— Task requirements —
A – Can you copy out, word for word, the part of the SAS Enterprise Miner project tasks below that opens with the words containing "Tip 1: Execute" and closes with "with appropriate argument."?
B – How would you resume the SAS Enterprise Miner project tasks below, starting after their last sentence?

Ask DBMS Expert


Home >> DBMS

Project Tasks

Task 1: Analytic Objective

Individual groups are expected to come up with an analytic objective for which they are to utilize the knowledge and application of pattern discovery and predictive modelling using the SAS enterprise mining software. A well drafted business case will help you understand your data set; identify variable roles and measurement levels and ultimately your choice or method for doing your analytics.

An example of your analytic objective could take this form:

"A radio station wants to analyze the use of Web services such as simulcasts, podcasts, news streams, music streams, archives, and live Web music to see whether any unusual patterns exist in the combinations of services selected by its Web users. In this case study, you perform an association analysis"

Note: Individual groups are encouraged to come up with different Analytic objectives. No two (2) groups should have the same. Each group should attempt pattern discovery and predictive modelling using the assigned data set for this exercise.

Task 2: Data Analysis and Definition  

Prepare in tabulated form the data dictionary which defines the variables as they appear in your data set as well as the model roles and Measurement levels. An example can be seen below.

Name

Model

Role

Measurement

Level

Description

STOREID

       ID

     Nominal

                 Identification number of the store

 Tip 1: Execute the following steps in SAS Enterprise Miner

(i). Create a project with your group and group number as its name.

(ii). Create a library.

(iii). Create a data source by defining the data set (the one assigned to you) as a data source.

(iv). Determine whether the variable roles and measurement levels assigned to the variables are appropriate. The variable roles and measurement levels should match with the values in the data definition table above. Examine the distribution of the variables

2.1 Answer the following Questions.

1. Are there any unusual data values in any of your assigned input variables? Support your answer with appropriate argument.

2. List  two  possible  strategies  to  handle  cases  with  unusual  values  before  attaching your desired analysis node? Explain the possible scenarios in which those strategies are appropriate.

3. Are there missing values in any of the input variables?

4. If you assigned a variable a rejected role, why is this case?

Task 3: Cluster and Association analysis

For groups requiring running Cluster or Association Analysis the following tips should help you and the questions should be responded to.

Tip 2: Execute the following steps in SAS Enterprise Miner

(v). Add your data source to the diagram workspace.

(vi). Add a  Cluster node to the diagram workspace and connect it to the  data source node.

(vii). Select the Cluster node and select  Internal Standardization - Standardization.

(viii).  Specify a maximum of six clusters and run the diagram from the Cluster node.

(ix). Add a  Segment Profile node to the diagram workspace and connect it to the  Cluster node.

(x). Run the diagram from the Segment Profile node.

— Source material —
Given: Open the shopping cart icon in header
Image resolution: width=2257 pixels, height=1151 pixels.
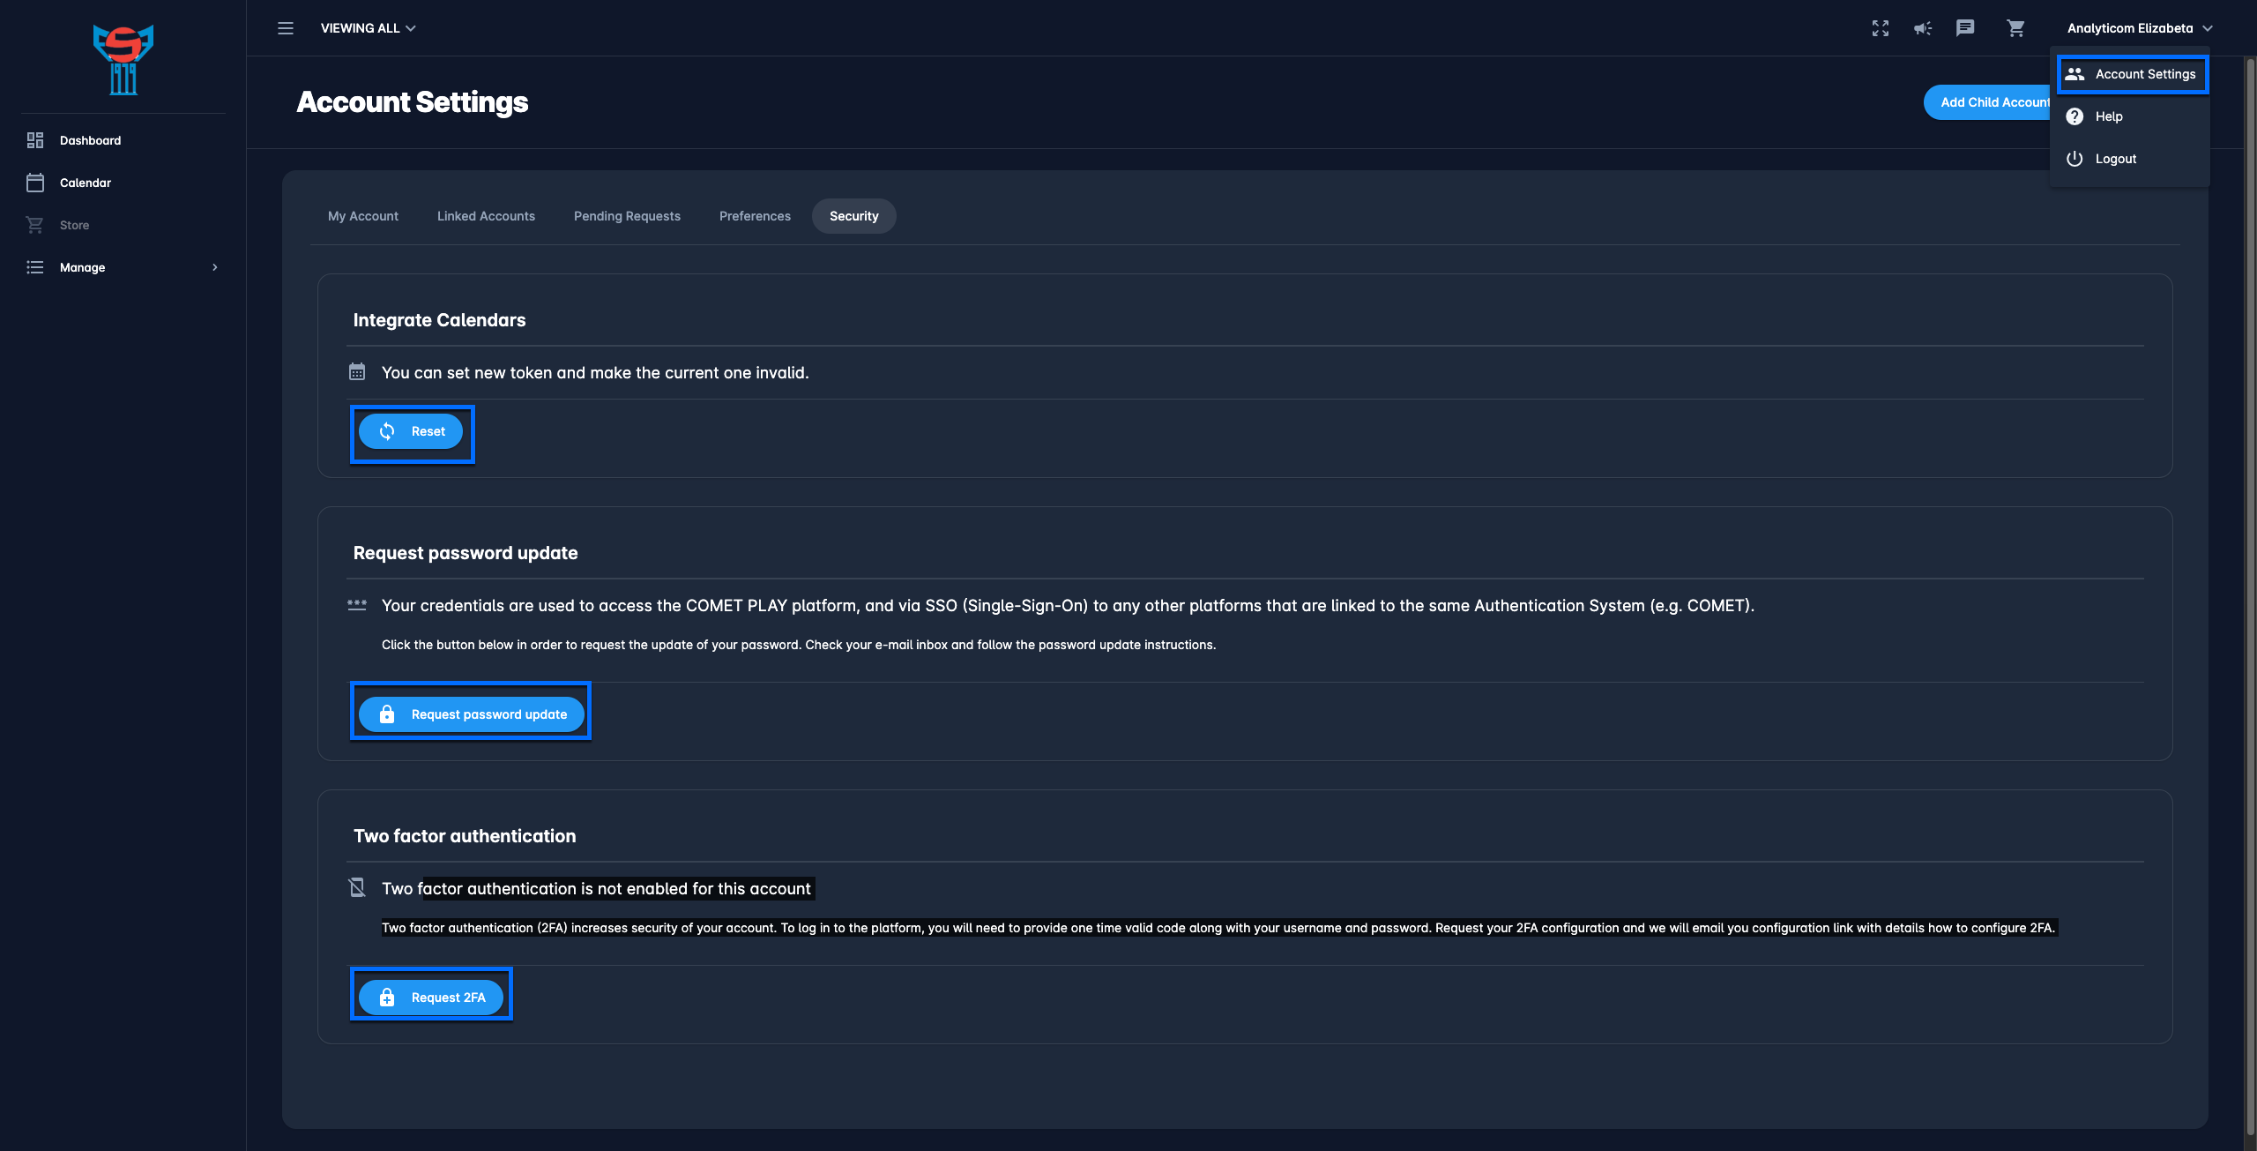Looking at the screenshot, I should tap(2015, 28).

— Outputs in order —
A –
Tip 1: Execute the following steps in SAS Enterprise Miner

(i). Create a project with your group and group number as its name.

(ii). Create a library.

(iii). Create a data source by defining the data set (the one assigned to you) as a data source.

(iv). Determine whether the variable roles and measurement levels assigned to the variables are appropriate. The variable roles and measurement levels should match with the values in the data definition table above. Examine the distribution of the variables

2.1 Answer the following Questions.

1. Are there any unusual data values in any of your assigned input variables? Support your answer with appropriate argument.

B –
3.1      Answer the following Questions.

5. What would happen if you did not standardize your inputs?

6. Using the results of the Segment Profile node, interpret the characteristics of the first three biggest clusters.

7. Why was cluster analysis chosen?

Tip 3: Execute the following steps in SAS Enterprise Miner

(i). Create a new diagram and Name the diagram (Name of your dataset).

(ii). Create a new data source using the data set.

(iii). Assign the variable roles to the variable.

(iv). Add the node for the data set and an Association node to the diagram.

(v). Change the setting for Export Rule by ID to Yes.

(vi). Leave the remaining default settings for the Association node and run the analysis.

3.2 Answer the following Questions.

1. What is the highest lift value for the resulting rules?

2. Which rule has this value?  

3. Why was an Association Analysis run?

Task 4: Predictive Modeling

For groups requiring running their analysis with decision trees, regression and neural networks the following tips should help you and the questions should be responded to

Tip 4: Decision trees - Execute the following steps in SAS Enterprise Miner

(i). Create a new diagram named Predictive Analysis in your project

(ii). Define the data set as a data source for the project. Set the roles for the analysis variables as shown above.

(iii). Add the data set to the diagram workspace.

(iv). Add a  Data Partition node to the diagram and connect it to the Data Source node. Assign 50% of the data for training and 50% for validation.

(v). Add a Decision Tree node to the workspace and connect it to the  Data Partition node.

(vi). Create a decision tree model autonomously using average squared error as the model assessment statistic.

(vii). Add a second  Decision Tree node to the diagram and connect it to the  Data Partition node.

(viii).  In the  Properties panel of the new  Decision Tree node, change the maximum number of branches from a node to 3 to allow for three-way splits.

(ix). Create a second decision tree model autonomously using average squared error as the model assessment statistic.

4.1 Answer the following Questions.

1. Why was the Target Variable assigned that variable role?  

3. How many leaves are there in the optimal tree created in step (vi)? Which variable was used for the first split and explain why this variable was chosen over others?

4. How many leaves are there in the optimal tree created in step (ix)?

5. Which of the decision tree models appears to be better  

a.   based on average squared error on training data?

b. based on average squared error on validation data?

Tip 5: Regression - Execute the following steps in SAS Enterprise Miner

(x). Attach the  StatExplore tool to the data source and run it. View the results of the StatExplore tool and determine if any of the variables have missing values.

(xi). Add an  Impute node to the diagram and connect it to the  Data Partition node. Set the node to impute  U for unknown class variable values and the overall mean for unknown interval variable values. Create imputation indicators for all imputed inputs.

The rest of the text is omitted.